***** SOURCE RECORDS
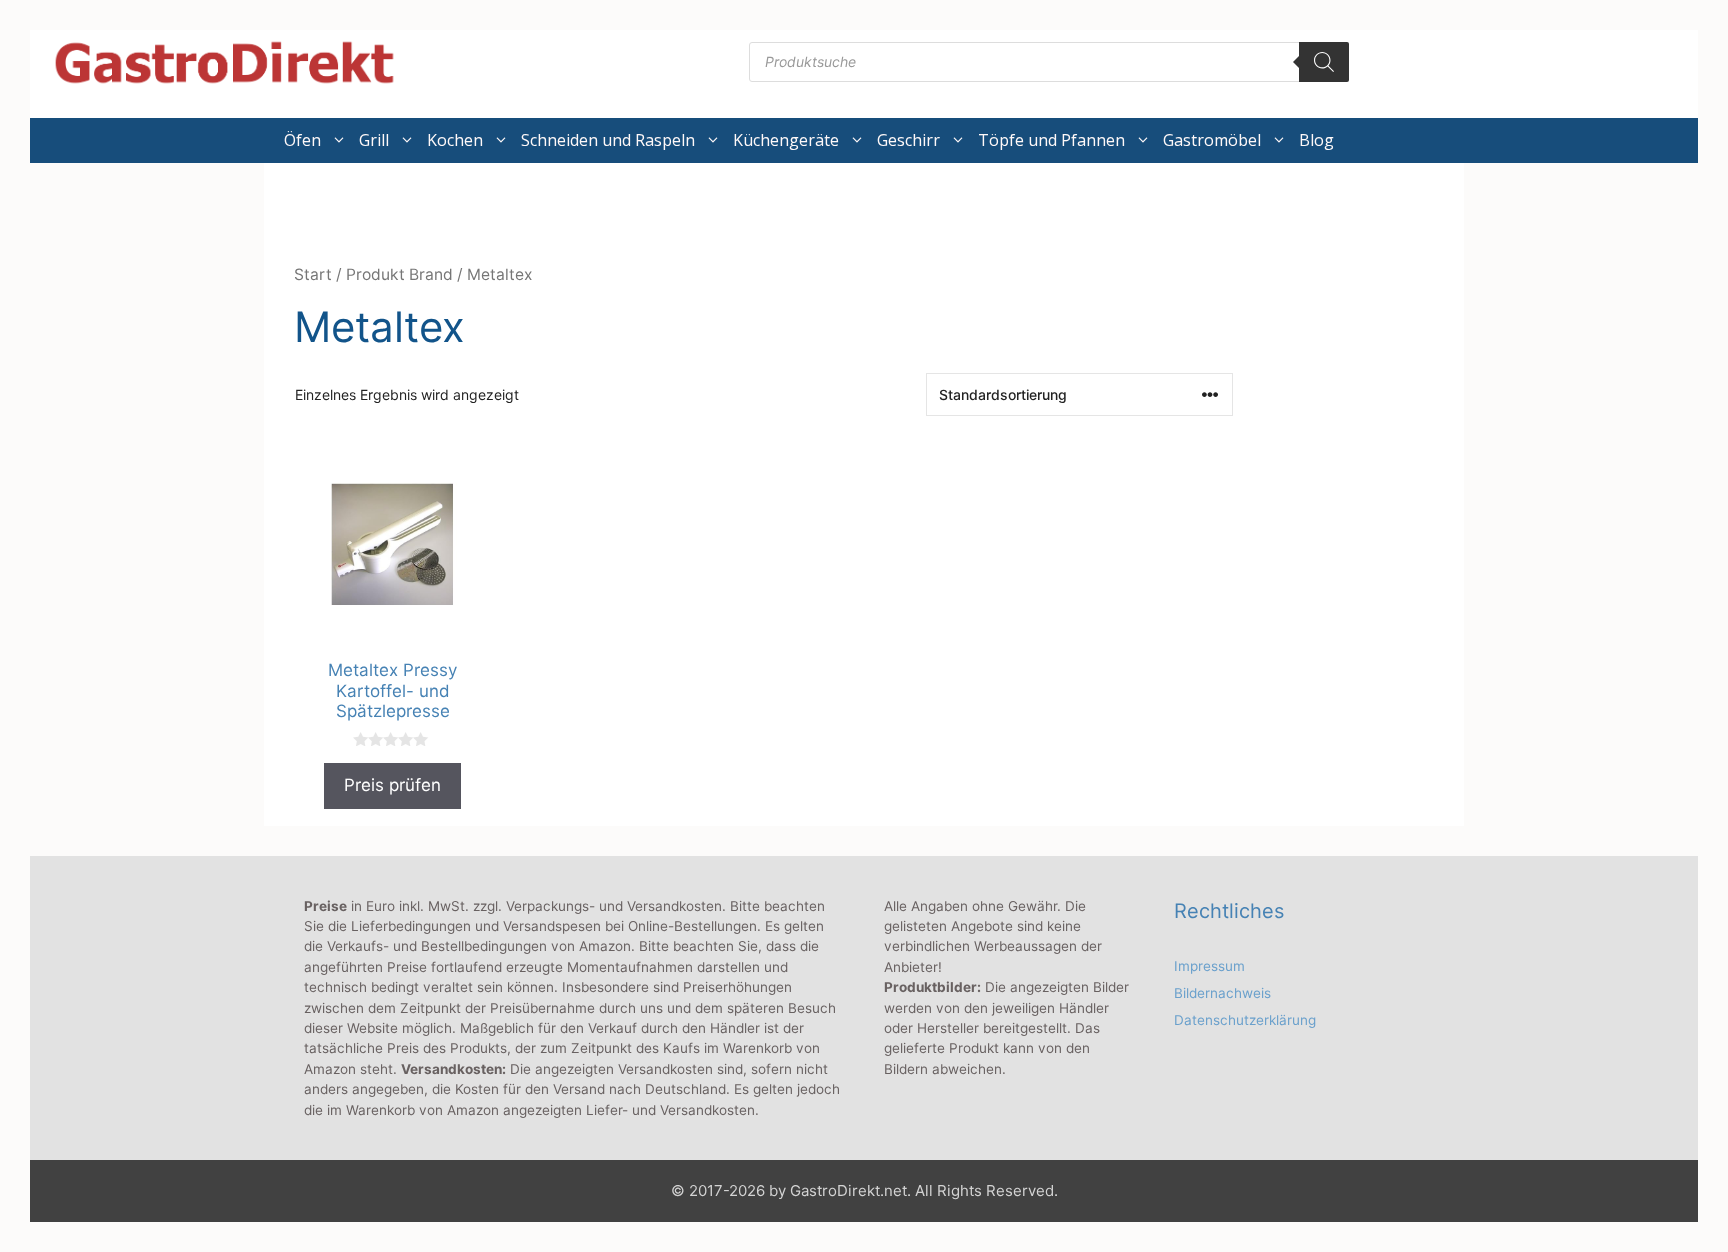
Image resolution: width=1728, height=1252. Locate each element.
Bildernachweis (1222, 993)
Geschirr (908, 140)
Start (313, 274)
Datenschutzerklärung (1245, 1020)
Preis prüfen (392, 785)
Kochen (455, 140)
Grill (374, 140)
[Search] (1324, 62)
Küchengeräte (786, 140)
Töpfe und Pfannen (1051, 140)
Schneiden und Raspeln (608, 140)
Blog (1316, 140)
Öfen (302, 140)
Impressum (1209, 966)
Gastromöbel (1212, 140)
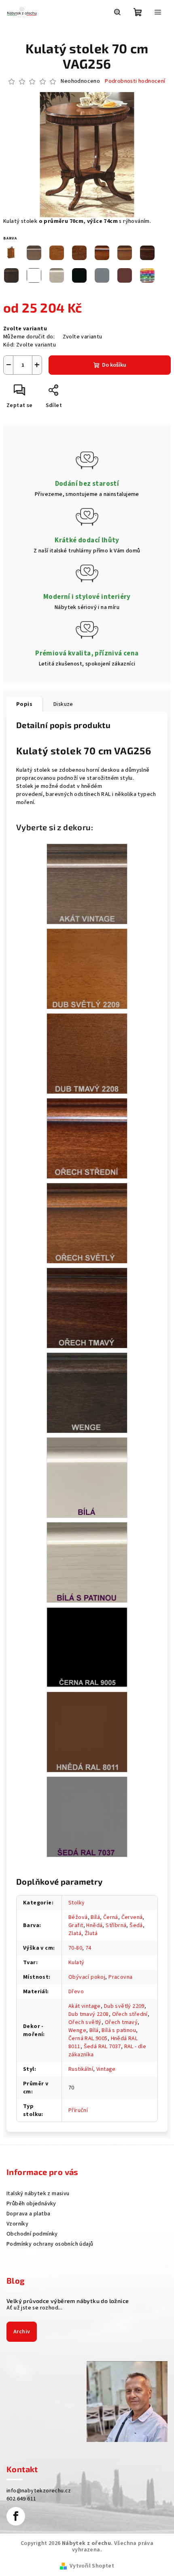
**********
Pictures are to be omitted from the copy. Reproduce exactly, and only, the lines from the one containing "Küchengeräte (786, 140)" to the end of the listing above.

Küchengeräte (786, 140)
Töpfe und Pfannen (1051, 140)
Schneiden und Raspeln (608, 140)
Blog (1316, 140)
Öfen (302, 140)
Impressum (1209, 966)
Gastromöbel (1212, 140)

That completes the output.